Stored data entries
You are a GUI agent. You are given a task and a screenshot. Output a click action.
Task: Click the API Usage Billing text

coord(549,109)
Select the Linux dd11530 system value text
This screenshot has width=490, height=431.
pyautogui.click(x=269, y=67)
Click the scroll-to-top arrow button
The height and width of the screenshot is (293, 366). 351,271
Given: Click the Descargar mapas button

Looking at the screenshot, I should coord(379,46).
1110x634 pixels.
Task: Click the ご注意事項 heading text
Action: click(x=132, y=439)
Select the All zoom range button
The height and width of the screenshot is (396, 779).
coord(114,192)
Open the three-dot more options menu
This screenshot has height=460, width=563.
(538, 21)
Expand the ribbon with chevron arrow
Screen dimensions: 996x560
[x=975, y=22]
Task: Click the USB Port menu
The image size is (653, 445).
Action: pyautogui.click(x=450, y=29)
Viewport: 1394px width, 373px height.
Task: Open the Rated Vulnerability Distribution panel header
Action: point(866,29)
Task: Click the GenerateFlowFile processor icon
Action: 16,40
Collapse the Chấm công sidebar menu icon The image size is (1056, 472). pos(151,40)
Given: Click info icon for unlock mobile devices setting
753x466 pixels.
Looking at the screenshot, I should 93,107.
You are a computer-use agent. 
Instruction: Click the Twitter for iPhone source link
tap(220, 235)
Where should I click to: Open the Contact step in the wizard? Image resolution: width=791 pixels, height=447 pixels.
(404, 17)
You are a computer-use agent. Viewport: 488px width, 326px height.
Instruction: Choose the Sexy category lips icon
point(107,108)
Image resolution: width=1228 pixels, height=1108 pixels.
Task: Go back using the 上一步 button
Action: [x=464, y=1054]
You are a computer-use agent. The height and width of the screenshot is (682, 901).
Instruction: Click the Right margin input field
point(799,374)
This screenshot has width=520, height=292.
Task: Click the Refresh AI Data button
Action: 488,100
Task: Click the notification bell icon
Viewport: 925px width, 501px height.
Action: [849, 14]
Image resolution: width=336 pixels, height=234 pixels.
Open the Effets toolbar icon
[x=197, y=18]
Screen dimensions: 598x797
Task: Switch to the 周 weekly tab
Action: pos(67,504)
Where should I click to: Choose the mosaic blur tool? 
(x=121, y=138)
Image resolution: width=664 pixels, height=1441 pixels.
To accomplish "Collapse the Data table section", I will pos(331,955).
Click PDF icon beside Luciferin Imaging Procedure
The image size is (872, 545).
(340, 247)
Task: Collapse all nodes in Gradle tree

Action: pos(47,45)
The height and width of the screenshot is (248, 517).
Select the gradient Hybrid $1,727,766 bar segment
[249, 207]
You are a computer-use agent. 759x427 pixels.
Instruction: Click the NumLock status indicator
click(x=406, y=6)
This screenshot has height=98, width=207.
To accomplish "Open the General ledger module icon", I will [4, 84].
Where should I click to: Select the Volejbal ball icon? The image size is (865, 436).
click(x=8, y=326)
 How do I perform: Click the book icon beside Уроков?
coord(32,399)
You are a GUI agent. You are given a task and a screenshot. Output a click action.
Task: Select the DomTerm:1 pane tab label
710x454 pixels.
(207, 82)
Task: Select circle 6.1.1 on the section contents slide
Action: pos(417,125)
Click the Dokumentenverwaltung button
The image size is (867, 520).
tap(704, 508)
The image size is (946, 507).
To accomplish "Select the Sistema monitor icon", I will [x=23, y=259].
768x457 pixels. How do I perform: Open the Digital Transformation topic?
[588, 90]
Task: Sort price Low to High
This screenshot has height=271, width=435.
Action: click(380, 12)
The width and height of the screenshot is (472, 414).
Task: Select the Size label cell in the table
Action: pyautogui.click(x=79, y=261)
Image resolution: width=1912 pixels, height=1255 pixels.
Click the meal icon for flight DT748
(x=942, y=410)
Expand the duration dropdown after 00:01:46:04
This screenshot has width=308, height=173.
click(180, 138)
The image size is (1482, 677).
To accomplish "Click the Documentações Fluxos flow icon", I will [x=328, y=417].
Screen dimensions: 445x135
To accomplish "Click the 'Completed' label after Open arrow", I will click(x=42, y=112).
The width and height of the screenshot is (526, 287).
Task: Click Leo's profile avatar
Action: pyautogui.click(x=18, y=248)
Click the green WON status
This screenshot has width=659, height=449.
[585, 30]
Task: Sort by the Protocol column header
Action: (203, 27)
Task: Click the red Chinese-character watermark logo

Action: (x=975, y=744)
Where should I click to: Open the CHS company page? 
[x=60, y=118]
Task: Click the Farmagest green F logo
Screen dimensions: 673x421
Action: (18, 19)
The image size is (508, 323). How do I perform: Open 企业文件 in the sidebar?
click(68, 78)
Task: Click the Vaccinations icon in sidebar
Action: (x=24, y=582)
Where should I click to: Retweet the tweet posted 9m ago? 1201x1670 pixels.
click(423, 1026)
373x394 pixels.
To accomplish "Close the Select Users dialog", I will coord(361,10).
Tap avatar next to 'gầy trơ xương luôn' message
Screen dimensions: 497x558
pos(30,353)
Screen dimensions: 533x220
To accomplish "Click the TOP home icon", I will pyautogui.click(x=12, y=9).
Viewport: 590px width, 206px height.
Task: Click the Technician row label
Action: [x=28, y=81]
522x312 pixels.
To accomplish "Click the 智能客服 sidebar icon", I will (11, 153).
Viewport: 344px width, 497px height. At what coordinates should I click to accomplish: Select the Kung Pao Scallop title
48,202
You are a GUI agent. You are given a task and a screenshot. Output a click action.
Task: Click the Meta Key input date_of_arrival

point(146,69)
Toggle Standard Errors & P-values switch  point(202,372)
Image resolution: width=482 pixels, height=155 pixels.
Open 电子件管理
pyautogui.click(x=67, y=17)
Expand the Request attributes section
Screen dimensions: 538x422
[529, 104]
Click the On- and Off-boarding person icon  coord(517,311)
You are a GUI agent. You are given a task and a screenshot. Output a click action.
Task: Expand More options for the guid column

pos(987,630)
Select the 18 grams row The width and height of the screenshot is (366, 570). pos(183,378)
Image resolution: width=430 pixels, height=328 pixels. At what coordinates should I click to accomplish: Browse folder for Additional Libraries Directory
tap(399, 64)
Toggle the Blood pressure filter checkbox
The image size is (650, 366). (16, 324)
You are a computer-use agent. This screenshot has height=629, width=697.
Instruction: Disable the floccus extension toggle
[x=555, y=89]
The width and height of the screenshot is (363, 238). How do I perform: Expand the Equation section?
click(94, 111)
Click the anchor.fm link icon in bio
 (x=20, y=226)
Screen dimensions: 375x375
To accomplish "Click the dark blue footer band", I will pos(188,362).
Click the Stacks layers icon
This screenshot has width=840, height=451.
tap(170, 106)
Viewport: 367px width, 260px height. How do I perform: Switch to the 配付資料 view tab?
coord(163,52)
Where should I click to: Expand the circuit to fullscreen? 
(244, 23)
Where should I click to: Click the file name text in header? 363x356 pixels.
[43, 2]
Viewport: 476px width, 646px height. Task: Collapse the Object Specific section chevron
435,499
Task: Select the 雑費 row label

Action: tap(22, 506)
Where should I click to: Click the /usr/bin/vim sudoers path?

**Exercise description:** Reproduce verbatim the lines above, from the line with "Task: Select the DomTerm:1 pane tab label" through the line with "The image size is (946, 507).".

**Expected answer:**
Task: Select the DomTerm:1 pane tab label
710x454 pixels.
(207, 82)
Task: Select circle 6.1.1 on the section contents slide
Action: pos(417,125)
Click the Dokumentenverwaltung button
The image size is (867, 520).
tap(704, 508)
The image size is (946, 507).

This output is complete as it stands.